*** DATA SUPPLIED ***

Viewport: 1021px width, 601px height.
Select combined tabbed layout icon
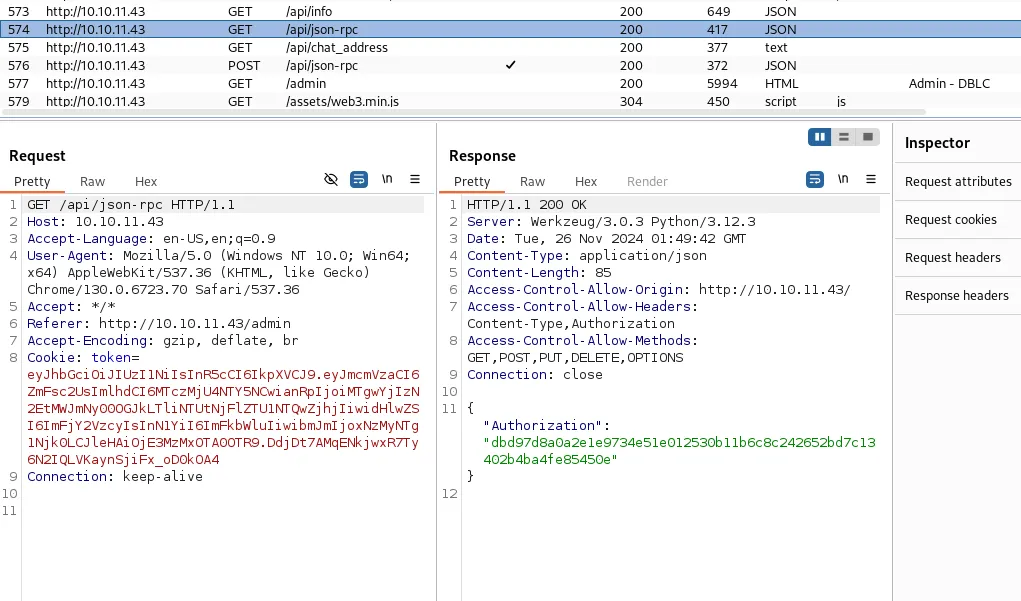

***
*** DATA SUPPLIED ***

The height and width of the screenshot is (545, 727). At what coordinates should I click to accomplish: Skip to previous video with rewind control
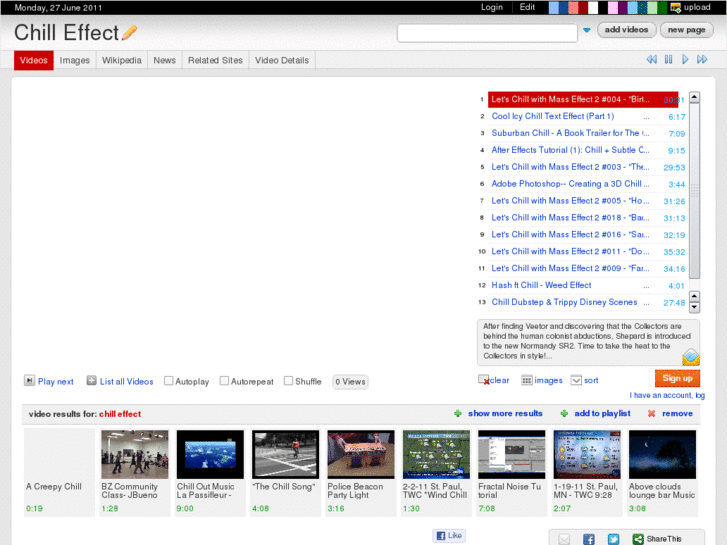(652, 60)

***
*** DATA SUPPLIED ***

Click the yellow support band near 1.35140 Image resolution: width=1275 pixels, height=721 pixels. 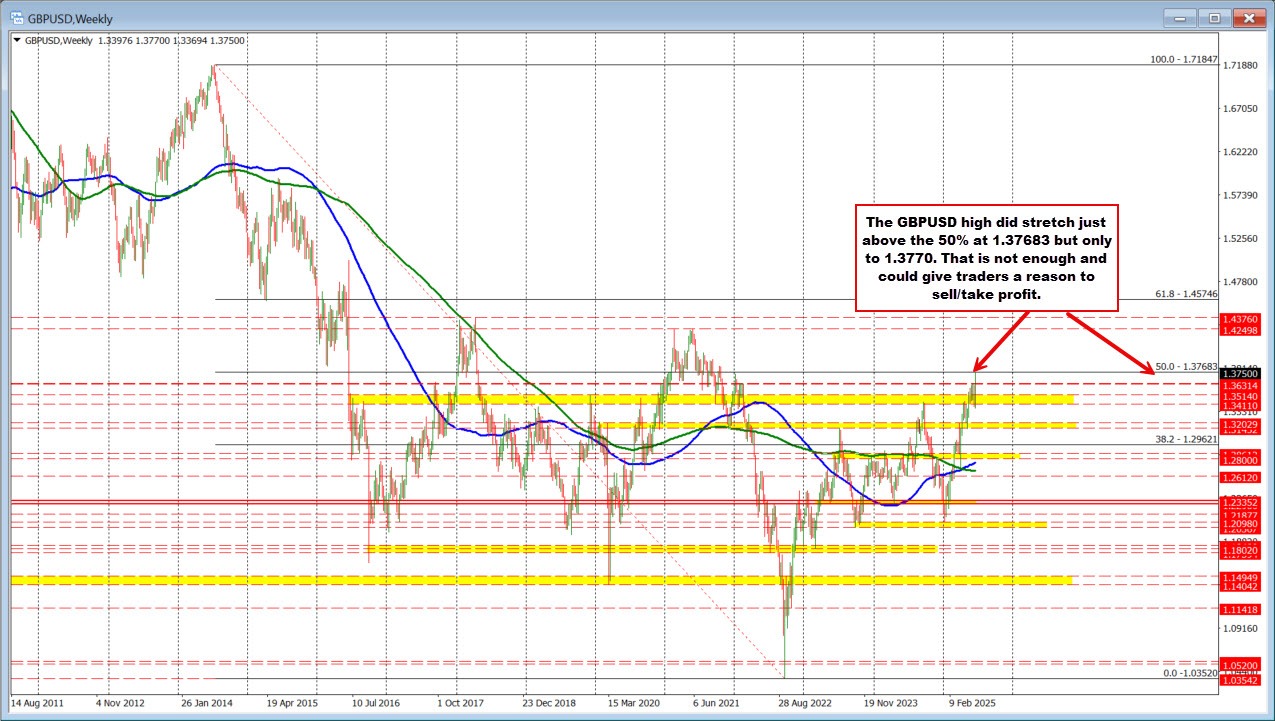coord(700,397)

***

> TO DO
Taking the entries above, print exactly the lines starting at the line with "Viewport: 1021px width, 601px height." and ending at the line with "Select combined tabbed layout icon", both included.

> RESPONSE BOX
Viewport: 1021px width, 601px height.
Select combined tabbed layout icon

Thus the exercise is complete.